• _Text under study_:
BEGIN
Hiwarkhed is one of the largest towns in Akola District belonging to Telhara taluka, in the Indian state of Maharashtra. Hiwarkhed (Orange City) has a population of 23,000.

Hiwarkhed is one of the largest villages, hosting 5 schools, including 2 convents (English medium). This Town is bordered by Pak River which meets the Nal Damayanti Sagar .

Culture 
Hiwarkhed has many temples. The RadhaKrishna temple is the largest.

The village has a public library.

Economy 
The village hosts many orange orchards whose produce is widely exported.

Health care 
A government hospital provides health care. The hospital won the Anandebai Joshi award. This Primary Health Centre was converted into A Health and Wellness Centre (आरोग्यवर्धिनी केंद्र).

Transport

Rail
Planning for the 140-km Narkhed and Amravati railroad began in 1928 under the British. The project was revived only in 1993–94 with a budget of Rs 2.84 billion. Then-Prime Minister P.V. Narasimha Rao laid the foundation stone. Protests by the Shiv Sena, which opposed the required displacement of people, stalled the project.

In September 2008, President Pratibha Patil inaugurated the New Amravati station. In November 2009, the Railway Ministry announced the link would be inaugurated in December 2010.

The electrified Narkhed-Amravati line finally opened in January 2014. Hiwarkhed's railway station was named Hiwarkhed railway station. It has a single platform.
END
Revise the passage of the Hiwarkhed text starting with "The electrified Narkhed-Amravati" and going on through "a single platform.", writing "opened" in place of "finally opened".

• _Source data_:
BEGIN
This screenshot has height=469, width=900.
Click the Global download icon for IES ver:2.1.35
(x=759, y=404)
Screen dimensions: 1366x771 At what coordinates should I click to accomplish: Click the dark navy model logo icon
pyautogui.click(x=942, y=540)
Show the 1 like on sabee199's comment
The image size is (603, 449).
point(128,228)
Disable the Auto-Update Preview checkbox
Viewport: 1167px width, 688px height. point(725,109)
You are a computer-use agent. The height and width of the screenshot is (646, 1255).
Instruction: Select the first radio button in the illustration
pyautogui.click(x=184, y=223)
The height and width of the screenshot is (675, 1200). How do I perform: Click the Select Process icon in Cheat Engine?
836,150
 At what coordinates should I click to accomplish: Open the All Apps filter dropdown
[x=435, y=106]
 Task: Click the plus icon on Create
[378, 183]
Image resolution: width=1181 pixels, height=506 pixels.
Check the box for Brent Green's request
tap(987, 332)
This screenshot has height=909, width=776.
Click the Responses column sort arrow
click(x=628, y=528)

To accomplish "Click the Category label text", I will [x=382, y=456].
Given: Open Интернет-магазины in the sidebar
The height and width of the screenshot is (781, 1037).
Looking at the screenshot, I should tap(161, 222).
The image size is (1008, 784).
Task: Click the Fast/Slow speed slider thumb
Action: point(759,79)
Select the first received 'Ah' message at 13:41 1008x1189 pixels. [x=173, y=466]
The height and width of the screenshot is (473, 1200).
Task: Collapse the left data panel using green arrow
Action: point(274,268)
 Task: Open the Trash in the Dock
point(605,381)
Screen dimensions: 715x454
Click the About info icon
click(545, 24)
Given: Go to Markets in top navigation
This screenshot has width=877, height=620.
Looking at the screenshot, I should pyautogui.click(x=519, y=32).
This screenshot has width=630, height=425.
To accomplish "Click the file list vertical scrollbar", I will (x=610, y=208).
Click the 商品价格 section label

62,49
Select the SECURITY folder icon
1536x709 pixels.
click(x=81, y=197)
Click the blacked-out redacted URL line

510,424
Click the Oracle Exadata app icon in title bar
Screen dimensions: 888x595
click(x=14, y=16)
END
• _Exercise result_:
The electrified Narkhed-Amravati line opened in January 2014. Hiwarkhed's railway station was named Hiwarkhed railway station. It has a single platform.